In current modern CPU architectures with many chips and multiple hierarchy of memory access latency, it is crucial to limit the amount of traffic between chips or modules of chips to reduce memory access latency. The tasks pooling concept was employed in the DS8888F to increase cache locality as well as reducing cross-chips traffic. Tasks are grouped into pools. Tasks in each pool will only be dispatched on a certain distinct group of CPU cores, that belongs to the same chip or module, using the auto-balancing algorithm mentioned above. Work in the storage system are separated into pools to ensure that end-to-end operations done by various tasks will be executed by tasks in the same pool if possible. For example, an IO request from the host coming into a certain host adapter results in work that will be picked up and passed along by several tasks which typically will be in the same tasks pool. Tasks pooling can yield many benefits that contributes to the goal of achieving optimal performance. It increases cache locality by dividing the amount of data being accessed across distinct groups of CPUs leading to faster code execution. It allows better reuse of data even when not in cache and reduces the amount of traffic between CPU chips. Since tasks in a pool tend to obtain the same locks due to the separation of work, this also reduces cross-chips traffic and lock contention which eliminates bottlenecks as well as allowing faster code execution.

^^^^

## DIRECTION
Reproduce the passage above on tasks pooling in the DS8888F word for word, in full.

## INFORMATION SHOWN
^^^^

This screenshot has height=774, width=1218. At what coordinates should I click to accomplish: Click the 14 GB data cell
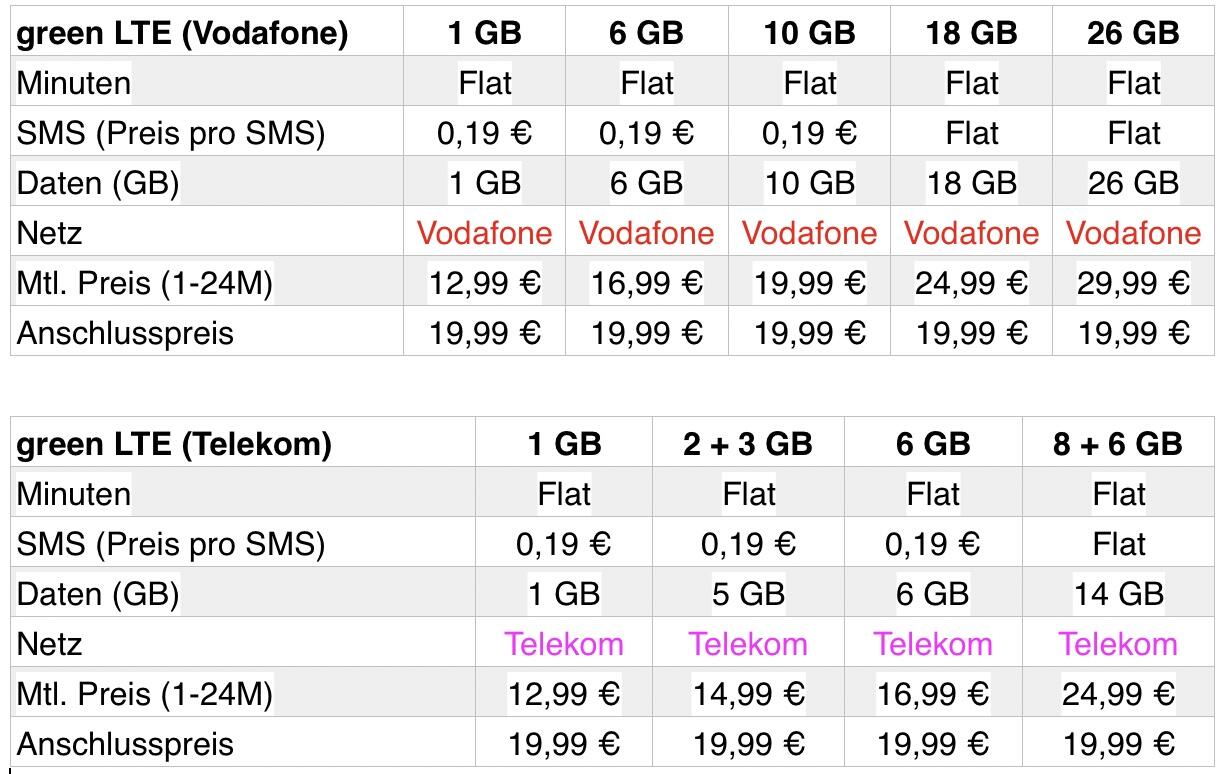(1118, 594)
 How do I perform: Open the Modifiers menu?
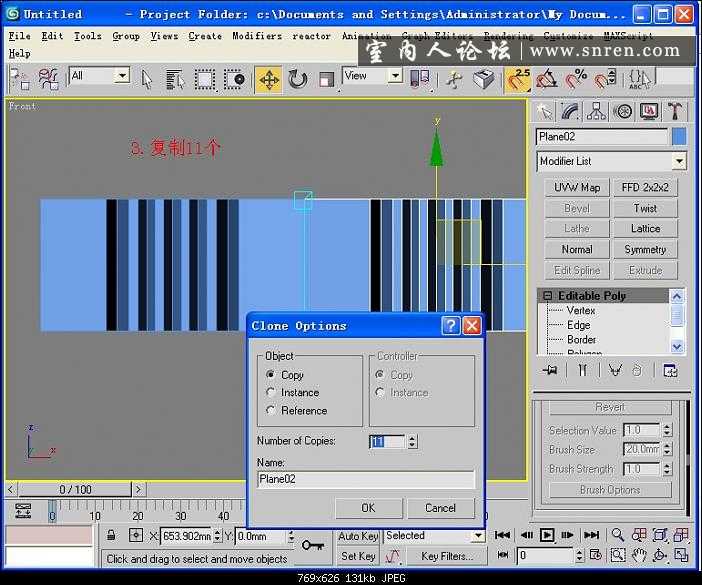(257, 36)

^^^^

## RESPONSE BELOW
In current modern CPU architectures with many chips and multiple hierarchy of memory access latency, it is crucial to limit the amount of traffic between chips or modules of chips to reduce memory access latency. The tasks pooling concept was employed in the DS8888F to increase cache locality as well as reducing cross-chips traffic. Tasks are grouped into pools. Tasks in each pool will only be dispatched on a certain distinct group of CPU cores, that belongs to the same chip or module, using the auto-balancing algorithm mentioned above. Work in the storage system are separated into pools to ensure that end-to-end operations done by various tasks will be executed by tasks in the same pool if possible. For example, an IO request from the host coming into a certain host adapter results in work that will be picked up and passed along by several tasks which typically will be in the same tasks pool. Tasks pooling can yield many benefits that contributes to the goal of achieving optimal performance. It increases cache locality by dividing the amount of data being accessed across distinct groups of CPUs leading to faster code execution. It allows better reuse of data even when not in cache and reduces the amount of traffic between CPU chips. Since tasks in a pool tend to obtain the same locks due to the separation of work, this also reduces cross-chips traffic and lock contention which eliminates bottlenecks as well as allowing faster code execution.